Try it:
Repeat all of the records word for word, but skip any picture.

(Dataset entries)
# # # # # # #
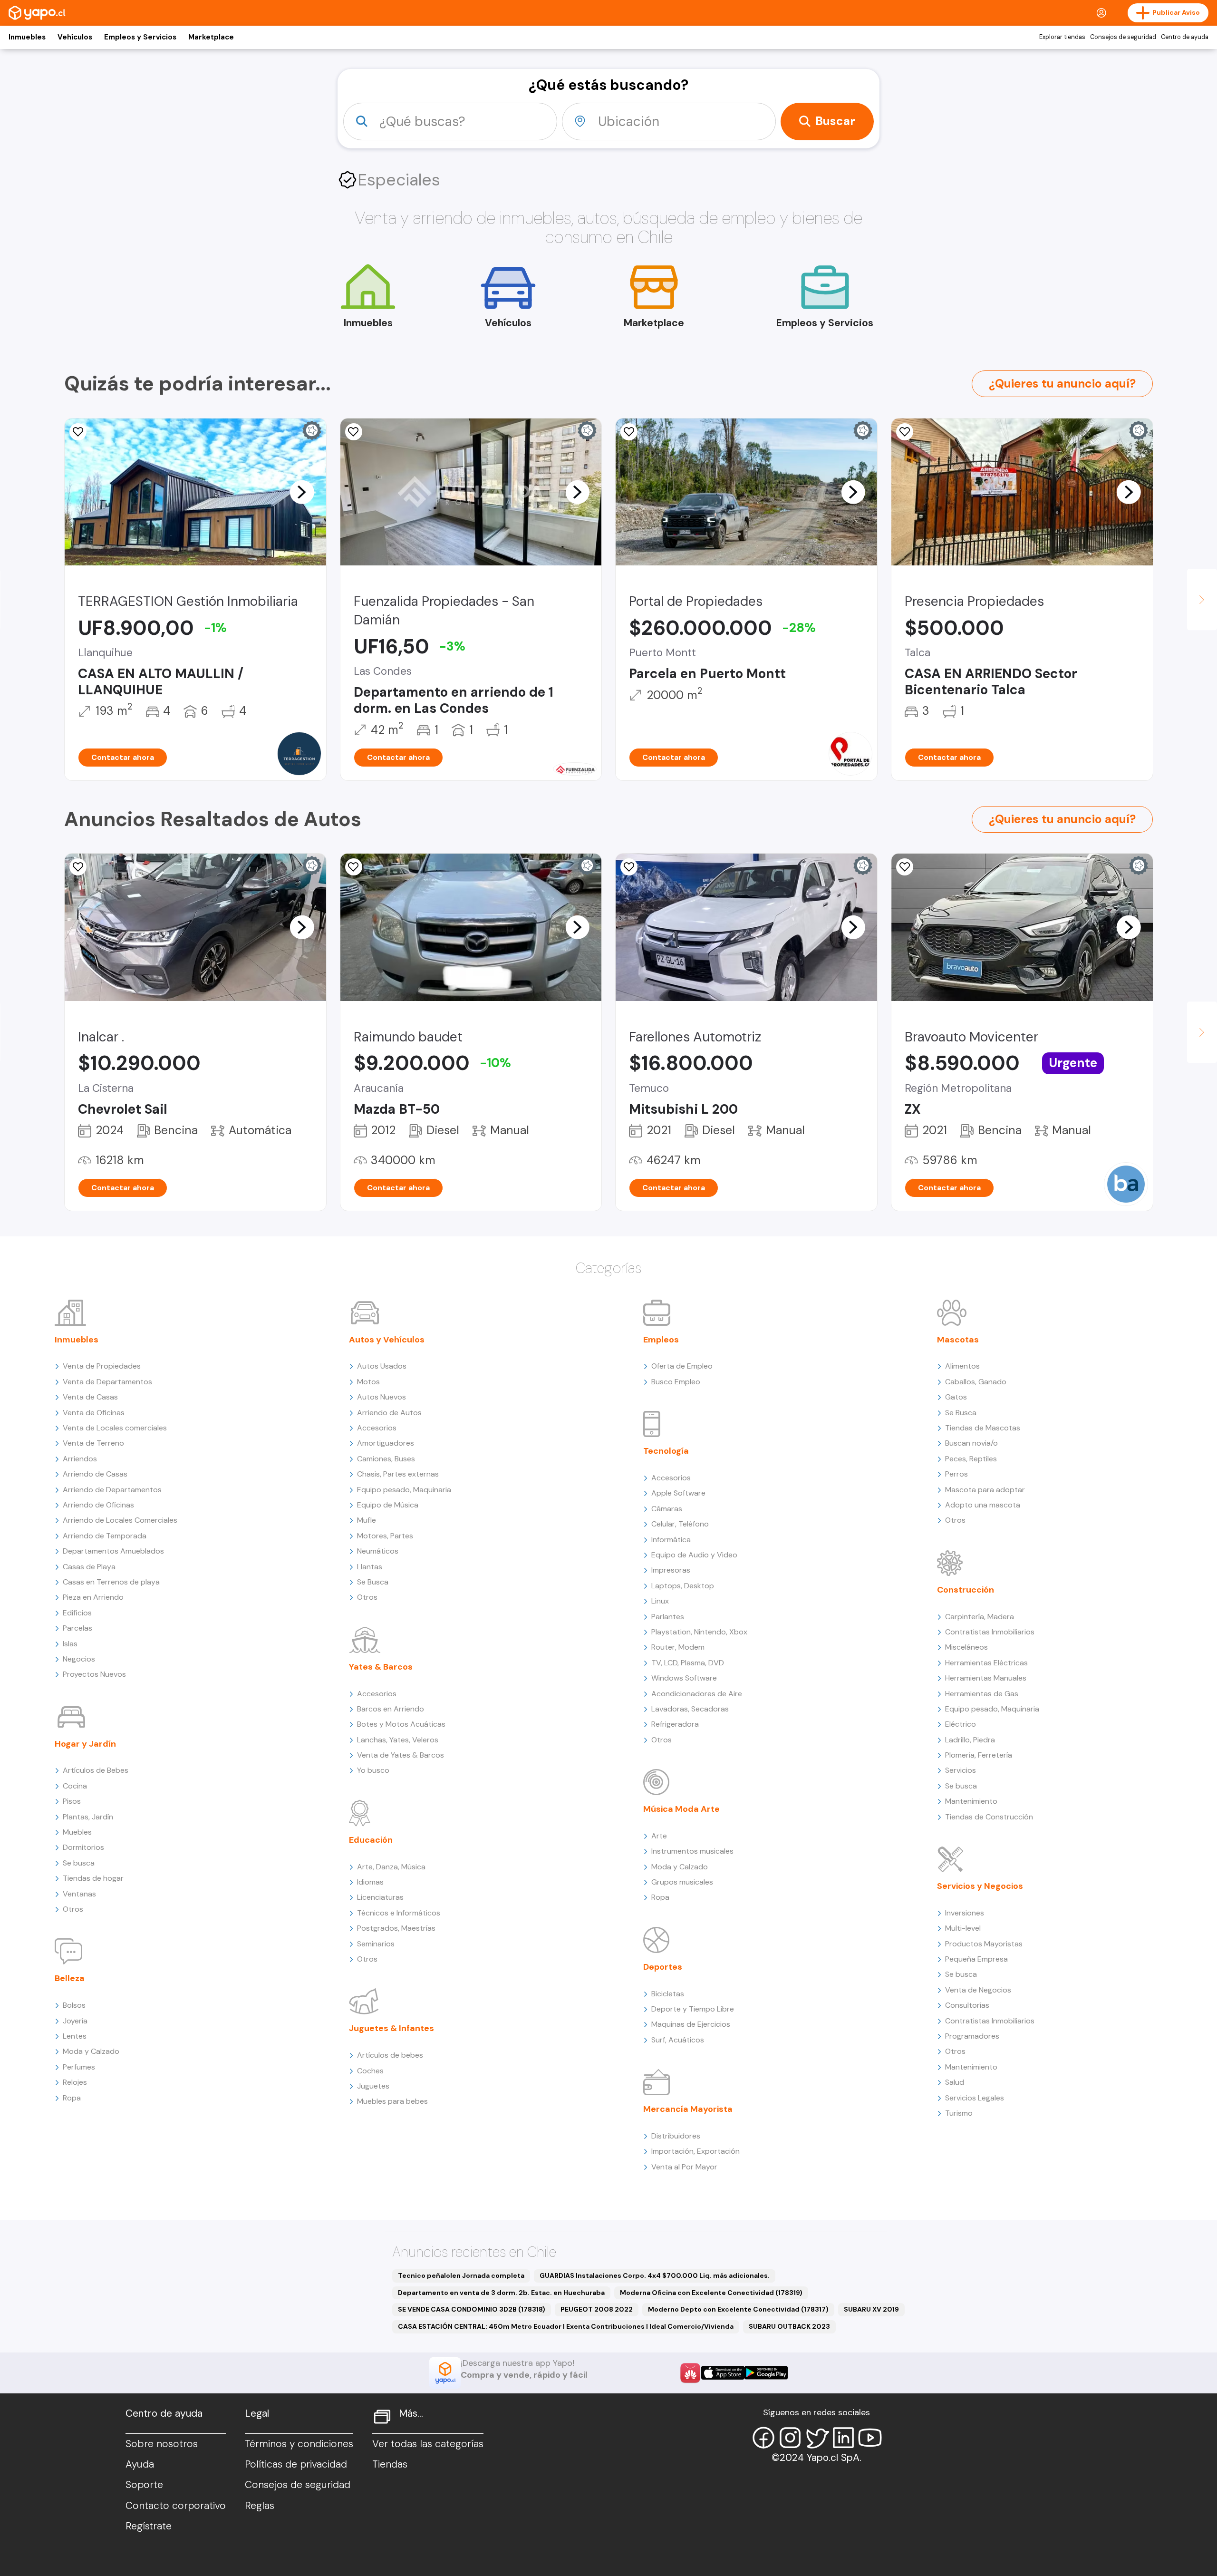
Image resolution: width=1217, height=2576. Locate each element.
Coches (370, 2071)
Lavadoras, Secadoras (690, 1709)
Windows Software (684, 1678)
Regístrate (149, 2526)
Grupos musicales (682, 1882)
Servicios (960, 1770)
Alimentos (962, 1366)
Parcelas (77, 1628)
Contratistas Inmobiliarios (989, 1632)
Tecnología (666, 1451)
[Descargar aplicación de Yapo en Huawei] (690, 2373)
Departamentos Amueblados (113, 1551)
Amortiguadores (385, 1443)
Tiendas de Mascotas (982, 1428)
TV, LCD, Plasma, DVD (687, 1663)
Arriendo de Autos (389, 1413)
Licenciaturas (380, 1897)
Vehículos (75, 37)
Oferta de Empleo (682, 1366)
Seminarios (376, 1944)
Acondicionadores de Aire (696, 1694)
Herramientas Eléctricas (986, 1663)
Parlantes (667, 1617)
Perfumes (79, 2067)
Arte (659, 1836)
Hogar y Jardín (85, 1744)
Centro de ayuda (1184, 37)
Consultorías (967, 2005)
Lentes (75, 2036)
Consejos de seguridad (1123, 37)
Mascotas (958, 1339)
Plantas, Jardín (88, 1817)
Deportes (662, 1967)
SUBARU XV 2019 (871, 2309)
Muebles (77, 1832)
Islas (70, 1644)
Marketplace (211, 37)
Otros (73, 1909)
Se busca (79, 1863)
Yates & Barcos (381, 1666)
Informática (671, 1540)
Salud (954, 2082)
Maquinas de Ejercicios (690, 2024)
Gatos (956, 1397)
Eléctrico (960, 1724)
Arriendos (80, 1459)
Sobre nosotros (162, 2443)
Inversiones (964, 1913)
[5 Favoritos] (904, 431)
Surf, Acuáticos (677, 2040)
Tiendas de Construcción (989, 1817)
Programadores (972, 2036)
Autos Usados (381, 1366)
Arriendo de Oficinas (98, 1505)
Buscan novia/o (971, 1443)
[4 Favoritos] (353, 431)
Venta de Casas (90, 1397)
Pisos (72, 1801)
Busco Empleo (675, 1382)
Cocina (75, 1786)
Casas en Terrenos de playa (111, 1582)
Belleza (70, 1978)
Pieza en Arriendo (93, 1597)
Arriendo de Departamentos (112, 1490)
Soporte (144, 2484)
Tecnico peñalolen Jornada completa (461, 2275)
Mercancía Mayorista (688, 2109)
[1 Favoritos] (78, 866)
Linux (660, 1601)
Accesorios (376, 1428)
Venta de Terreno (93, 1443)
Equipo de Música (387, 1505)
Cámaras (666, 1509)
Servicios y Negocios (980, 1886)
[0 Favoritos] (353, 866)
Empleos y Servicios (140, 37)
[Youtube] (870, 2437)
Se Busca (372, 1582)
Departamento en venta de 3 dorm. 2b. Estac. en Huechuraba (501, 2292)
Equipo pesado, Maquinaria (404, 1490)
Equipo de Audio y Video (694, 1555)
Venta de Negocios (978, 1990)
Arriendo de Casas (95, 1474)
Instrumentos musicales (692, 1851)
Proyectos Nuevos (94, 1674)
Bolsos (74, 2005)
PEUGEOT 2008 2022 (596, 2309)
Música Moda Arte (681, 1809)
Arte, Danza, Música (391, 1867)
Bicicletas (667, 1994)
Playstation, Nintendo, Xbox (699, 1632)
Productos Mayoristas (984, 1944)
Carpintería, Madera (979, 1617)
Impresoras (670, 1570)
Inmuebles (27, 37)
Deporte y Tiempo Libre (692, 2009)
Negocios (79, 1659)
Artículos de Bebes (95, 1770)
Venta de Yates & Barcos (400, 1755)
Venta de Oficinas (94, 1413)
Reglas (259, 2505)
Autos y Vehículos (387, 1339)
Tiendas (389, 2464)
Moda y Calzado (91, 2051)
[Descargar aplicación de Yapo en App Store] (722, 2373)
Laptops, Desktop (682, 1586)
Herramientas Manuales (985, 1678)
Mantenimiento (971, 1801)
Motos (368, 1382)
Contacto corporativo (176, 2505)
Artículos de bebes (390, 2055)
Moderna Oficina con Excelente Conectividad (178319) (711, 2292)
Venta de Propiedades (102, 1366)
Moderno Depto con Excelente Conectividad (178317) (738, 2309)
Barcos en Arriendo (390, 1709)
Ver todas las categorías (427, 2443)
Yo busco (373, 1770)
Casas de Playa (89, 1567)
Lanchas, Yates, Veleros (397, 1740)
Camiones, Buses (386, 1459)
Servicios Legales (974, 2098)
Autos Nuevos (381, 1397)
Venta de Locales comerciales (115, 1428)
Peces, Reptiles (971, 1459)
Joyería (75, 2021)
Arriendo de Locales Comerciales (120, 1520)
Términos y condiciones (299, 2443)
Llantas (369, 1567)
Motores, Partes (385, 1536)
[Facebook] (763, 2437)
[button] (302, 492)
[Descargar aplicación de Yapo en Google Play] (766, 2373)
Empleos (661, 1339)
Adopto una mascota (982, 1505)
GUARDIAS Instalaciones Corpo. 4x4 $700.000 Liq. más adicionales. (655, 2275)
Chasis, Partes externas (398, 1474)
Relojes (75, 2082)
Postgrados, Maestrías (396, 1928)
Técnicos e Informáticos (398, 1913)
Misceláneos (966, 1647)
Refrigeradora (675, 1724)
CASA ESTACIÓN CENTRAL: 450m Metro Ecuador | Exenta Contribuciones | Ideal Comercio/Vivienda (566, 2326)
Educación (371, 1840)
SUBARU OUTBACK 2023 (789, 2326)
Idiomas (370, 1882)
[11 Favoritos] (628, 431)
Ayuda (140, 2464)
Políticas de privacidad (296, 2464)
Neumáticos (377, 1551)
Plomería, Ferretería (978, 1755)
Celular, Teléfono (680, 1524)
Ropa (72, 2098)
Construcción (965, 1589)
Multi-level (963, 1928)
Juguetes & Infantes (391, 2028)
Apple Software (678, 1493)
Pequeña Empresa (976, 1959)
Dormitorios (83, 1847)
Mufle (366, 1520)
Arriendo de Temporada (104, 1536)
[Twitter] (816, 2437)
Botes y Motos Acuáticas (401, 1724)
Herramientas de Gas (981, 1694)
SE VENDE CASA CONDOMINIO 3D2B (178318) (471, 2309)
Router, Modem (678, 1647)
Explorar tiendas (1062, 37)
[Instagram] (790, 2437)
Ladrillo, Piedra (970, 1740)
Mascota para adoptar (985, 1490)
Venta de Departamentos (107, 1382)
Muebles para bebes (392, 2101)
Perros (956, 1474)
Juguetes (373, 2086)
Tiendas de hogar (93, 1878)
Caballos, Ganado (975, 1382)
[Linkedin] (843, 2437)
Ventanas (79, 1894)
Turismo (959, 2113)
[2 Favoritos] (78, 431)
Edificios (77, 1613)
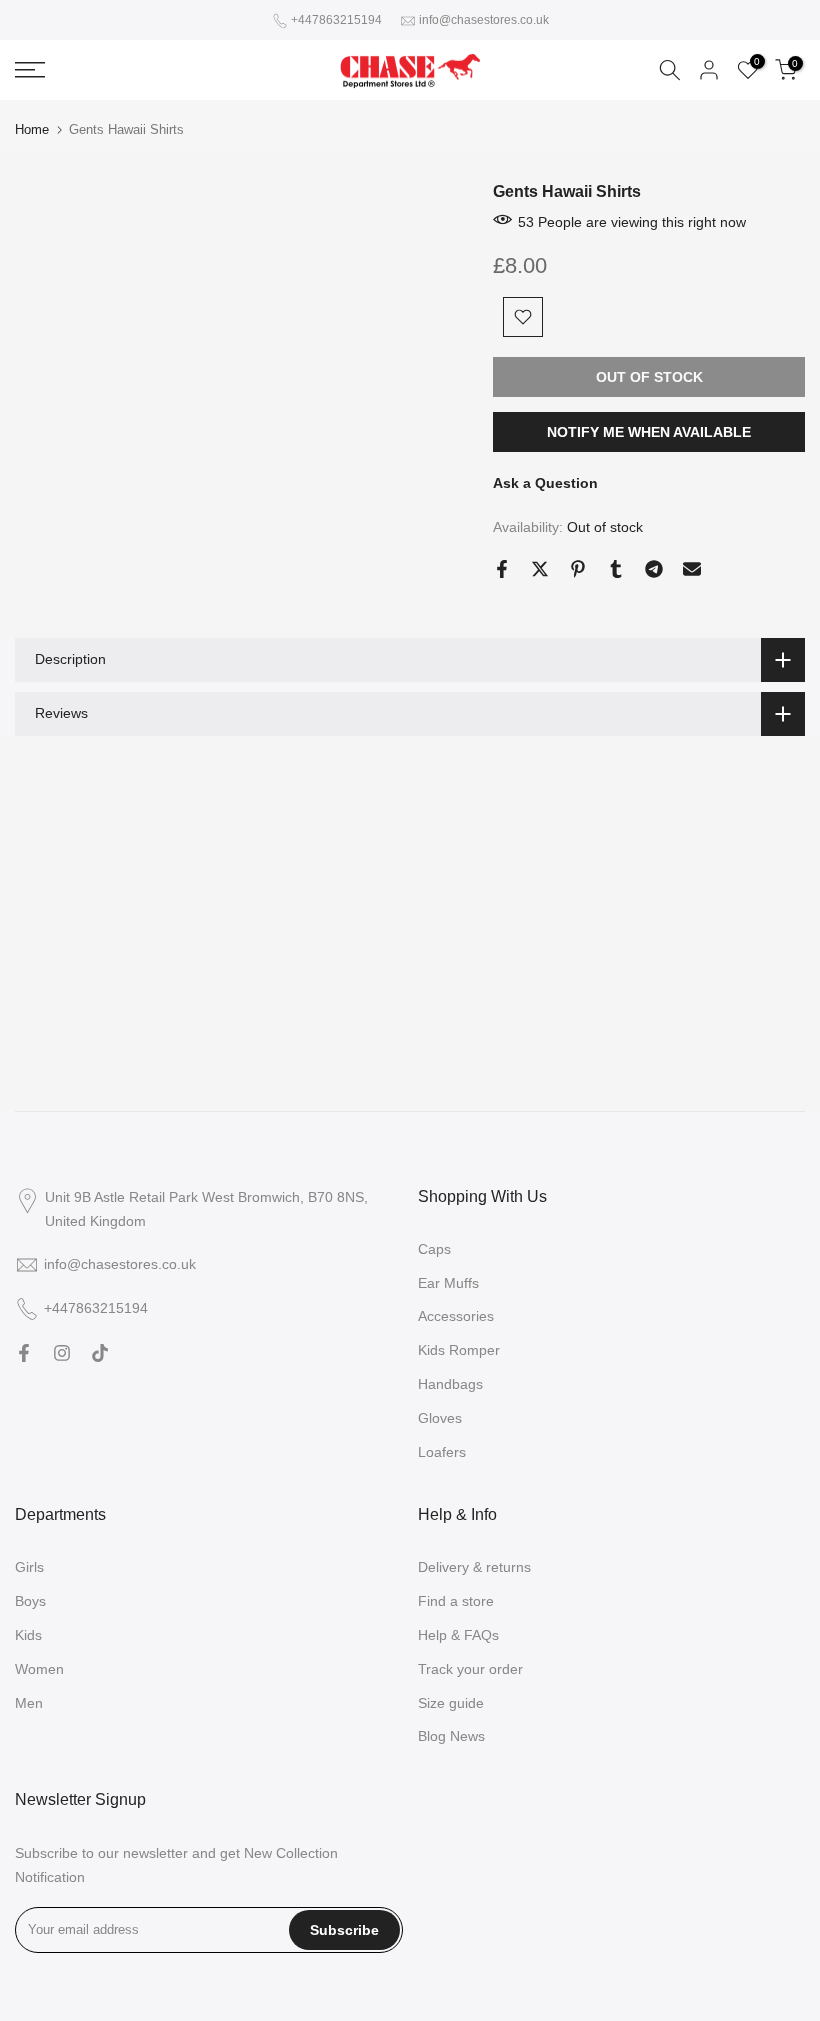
# # # # # # #
Written answer:
Image resolution: width=1217, height=2576. Locate each element.
Coches (370, 2071)
Lavadoras, Secadoras (690, 1709)
Windows Software (684, 1678)
Regístrate (149, 2526)
Grupos musicales (682, 1882)
Servicios (960, 1770)
Alimentos (962, 1366)
Parcelas (77, 1628)
Contratistas Inmobiliarios (989, 1632)
Tecnología (666, 1451)
[Descargar aplicación de Yapo en Huawei] (690, 2373)
Departamentos Amueblados (113, 1551)
Amortiguadores (385, 1443)
Tiendas de Mascotas (982, 1428)
TV, LCD, Plasma, DVD (687, 1663)
Arriendo de Autos (389, 1413)
Licenciaturas (380, 1897)
Vehículos (75, 37)
Oferta de Empleo (682, 1366)
Seminarios (376, 1944)
Acondicionadores de Aire (696, 1694)
Herramientas Eléctricas (986, 1663)
Parlantes (667, 1617)
Perfumes (79, 2067)
Arte (659, 1836)
Hogar y Jardín (85, 1744)
Centro de ayuda (1184, 37)
Consultorías (967, 2005)
Lentes (75, 2036)
Consejos de seguridad (1123, 37)
Mascotas (958, 1339)
Plantas, Jardín (88, 1817)
Deportes (662, 1967)
SUBARU XV 2019 (871, 2309)
Muebles (77, 1832)
Islas (70, 1644)
Marketplace (211, 37)
Otros (73, 1909)
Se busca (79, 1863)
Yates & Barcos (381, 1666)
Informática (671, 1540)
Salud (954, 2082)
Maquinas de Ejercicios (690, 2024)
Gatos (956, 1397)
Eléctrico (960, 1724)
Arriendos (80, 1459)
Sobre nosotros (162, 2443)
Inversiones (964, 1913)
[5 Favoritos] (904, 431)
Surf, Acuáticos (677, 2040)
Tiendas de Construcción (989, 1817)
Programadores (972, 2036)
Autos Usados (381, 1366)
Arriendo de Oficinas (98, 1505)
Buscan novia/o (971, 1443)
[4 Favoritos] (353, 431)
Venta de Casas (90, 1397)
Pisos (72, 1801)
Busco Empleo (675, 1382)
Cocina (75, 1786)
Casas en Terrenos de playa (111, 1582)
Belleza (70, 1978)
Pieza en Arriendo (93, 1597)
Arriendo de Departamentos (112, 1490)
Soporte (144, 2484)
Tecnico peñalolen Jornada completa (461, 2275)
Mercancía Mayorista (688, 2109)
[1 Favoritos] (78, 866)
Linux (660, 1601)
Accesorios (376, 1428)
Venta de Terreno (93, 1443)
Equipo de Música (387, 1505)
Cámaras (666, 1509)
Servicios y Negocios (980, 1886)
[0 Favoritos] (353, 866)
Empleos y Servicios (140, 37)
[Youtube] (870, 2437)
Se Busca (372, 1582)
Departamento en venta de 3 dorm. 2b. Estac. en Huechuraba (501, 2292)
Equipo pesado, Maquinaria (404, 1490)
Equipo de Audio y Video (694, 1555)
Venta de Negocios (978, 1990)
Arriendo de Casas (95, 1474)
Instrumentos musicales (692, 1851)
Proyectos Nuevos (94, 1674)
Bolsos (74, 2005)
PEUGEOT 2008 2022 (596, 2309)
Música Moda Arte (681, 1809)
Arte, Danza, Música (391, 1867)
Bicicletas (667, 1994)
Playstation, Nintendo, Xbox (699, 1632)
Productos Mayoristas (984, 1944)
Carpintería, Madera (979, 1617)
Impresoras (670, 1570)
Inmuebles (27, 37)
Deporte y Tiempo Libre (692, 2009)
Negocios (79, 1659)
Artículos de Bebes (95, 1770)
Venta de Yates & Barcos (400, 1755)
Venta de Oficinas (94, 1413)
Reglas (259, 2505)
Autos y Vehículos (387, 1339)
Tiendas (389, 2464)
Moda y Calzado (91, 2051)
[Descargar aplicación de Yapo en App Store] (722, 2373)
Laptops, Desktop (682, 1586)
Herramientas Manuales (985, 1678)
Mantenimiento (971, 1801)
Motos (368, 1382)
Contacto corporativo (176, 2505)
Artículos de bebes (390, 2055)
Moderna Oficina con Excelente Conectividad (178319) (711, 2292)
Venta de Propiedades (102, 1366)
Moderno Depto con Excelente Conectividad (178317) (738, 2309)
Barcos en Arriendo (390, 1709)
Ver todas las categorías (427, 2443)
Yo busco (373, 1770)
Casas de Playa (89, 1567)
Lanchas, Yates, Veleros (397, 1740)
Camiones, Buses (386, 1459)
Servicios Legales (974, 2098)
Autos Nuevos (381, 1397)
Venta de Locales comerciales (115, 1428)
Peces, Reptiles (971, 1459)
Joyería (75, 2021)
Arriendo de Locales Comerciales (120, 1520)
Términos y condiciones (299, 2443)
Llantas (369, 1567)
Motores, Partes (385, 1536)
[Facebook] (763, 2437)
[button] (302, 492)
[Descargar aplicación de Yapo en Google Play] (766, 2373)
Empleos (661, 1339)
Adopto una mascota (982, 1505)
GUARDIAS Instalaciones Corpo. 4x4 $700.000 Liq. más adicionales. (655, 2275)
Chasis, Partes externas (398, 1474)
Relojes (75, 2082)
Postgrados, Maestrías (396, 1928)
Técnicos e Informáticos (398, 1913)
Misceláneos (966, 1647)
Refrigeradora (675, 1724)
CASA ESTACIÓN CENTRAL: 450m Metro Ecuador | Exenta Contribuciones | Ideal Comercio/Vivienda (566, 2326)
Educación (371, 1840)
SUBARU OUTBACK 2023 (789, 2326)
Idiomas (370, 1882)
[11 Favoritos] (628, 431)
Ayuda (140, 2464)
Políticas de privacidad (296, 2464)
Neumáticos (377, 1551)
Plomería, Ferretería (978, 1755)
Celular, Teléfono (680, 1524)
Ropa (72, 2098)
Construcción (965, 1589)
Multi-level (963, 1928)
Juguetes & Infantes (391, 2028)
Apple Software (678, 1493)
Pequeña Empresa (976, 1959)
Dormitorios (83, 1847)
Mufle (366, 1520)
Arriendo de Temporada (104, 1536)
[Twitter] (816, 2437)
Botes y Motos Acuáticas (401, 1724)
Herramientas de Gas (981, 1694)
SE VENDE CASA CONDOMINIO 3D2B (178318) (471, 2309)
Router, Modem (678, 1647)
Explorar tiendas (1062, 37)
[Instagram] (790, 2437)
Ladrillo, Piedra (970, 1740)
Mascota para adoptar (985, 1490)
Venta de Departamentos (107, 1382)
Muebles para bebes (392, 2101)
Perros (956, 1474)
Juguetes (373, 2086)
Tiendas de hogar (93, 1878)
Caballos, Ganado (975, 1382)
[Linkedin] (843, 2437)
Ventanas (79, 1894)
Turismo (959, 2113)
[2 Favoritos] (78, 431)
Edificios (77, 1613)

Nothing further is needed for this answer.